[JOB A] From the records, copy verbatim the lines between the one holding "Given: Click the RH51153.5prime EST label" and the one holding "Image resolution: width=851", inclusive.

[SOURCE EXTRACT]
Two Republicans in tough races voted for the bill — Reps. Mike Castle (Del.) and Joseph Cao (La.).
Cao is trying to win reelection in one of the most heavily Democratic congressional districts in the country, while the centrist Castle is waging a campaign to fill Vice President Joe Biden's former Senate seat.
Another Republican who might have been tempted to vote in favor of the bill, Rep. Charles Djou (R-Hawaii), voted "no" and slammed the measure as a "political ploy."
Djou won a May special election in a solidly Democratic district largely because his two challengers split the Democratic vote.
"Why do Hawaii taxpayers have to bailout other states who haven't been as responsible?" asked Djou. "Spending more money is always the easy thing to do, but this amounts to a tax increase."
Vulnerable Democrats who voted in favor of the aid stressed the bill does not add to the federal deficit and said the measure was vital to keeping tens of thousands of teachers in their jobs.
"I voted 'yes' to keep over 5,500 teachers in their classrooms in Ohio," said Rep. Mary Jo Kilroy (D-Ohio), who is facing a tough challenge from Republican Steve Stivers, who narrowly lost to Kilroy in 2008.
"The only reason we had to rush back here is because Republicans in the Senate kept holding up help," Kilroy said.
Rep. Walt Minnick (D-Idaho), another endangered Democrat who has called on his party to rein in spending, said his decision to vote in favor of the bill hinged on ensuring the spending was paid for.

[RECORDED INFORMATION]
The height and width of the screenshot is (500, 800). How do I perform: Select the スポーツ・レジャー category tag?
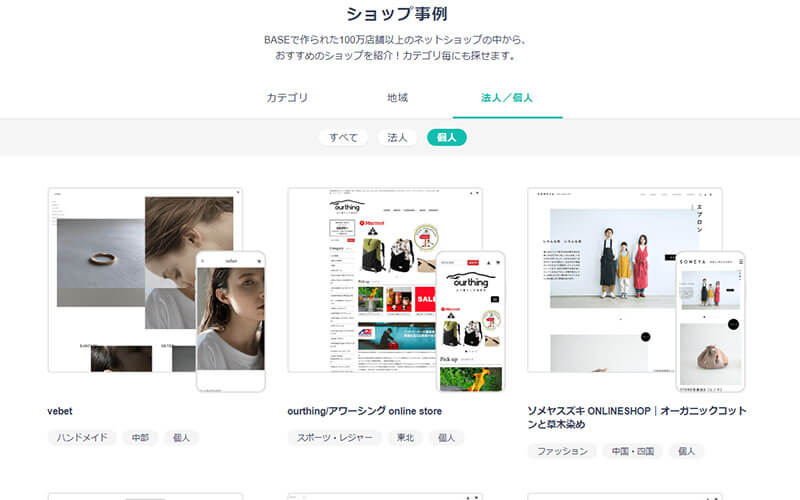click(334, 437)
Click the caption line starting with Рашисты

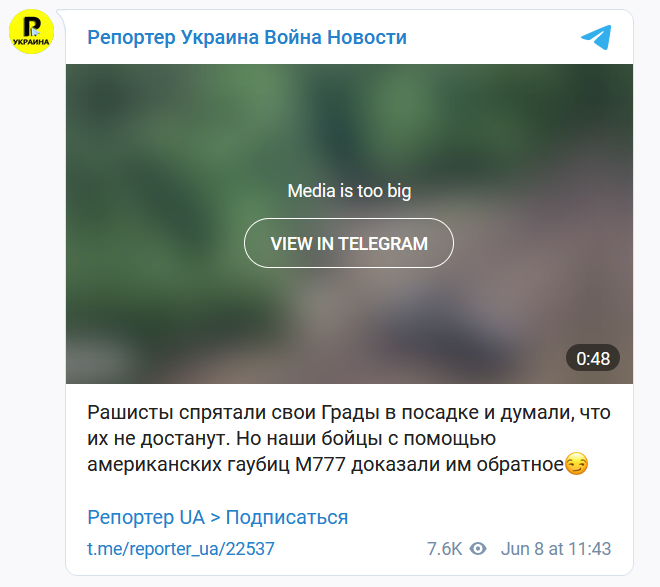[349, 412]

* * *

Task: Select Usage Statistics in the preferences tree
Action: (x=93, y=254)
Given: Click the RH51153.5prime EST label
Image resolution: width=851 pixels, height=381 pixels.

[JOB B] According to the news excerpt, which Senate seat is Castle campaigning to fill?

[FULL RESPONSE A]
Given: Click the RH51153.5prime EST label
Image resolution: width=851 pixels, height=381 pixels.

[FULL RESPONSE B] Vice President Joe Biden's former Senate seat.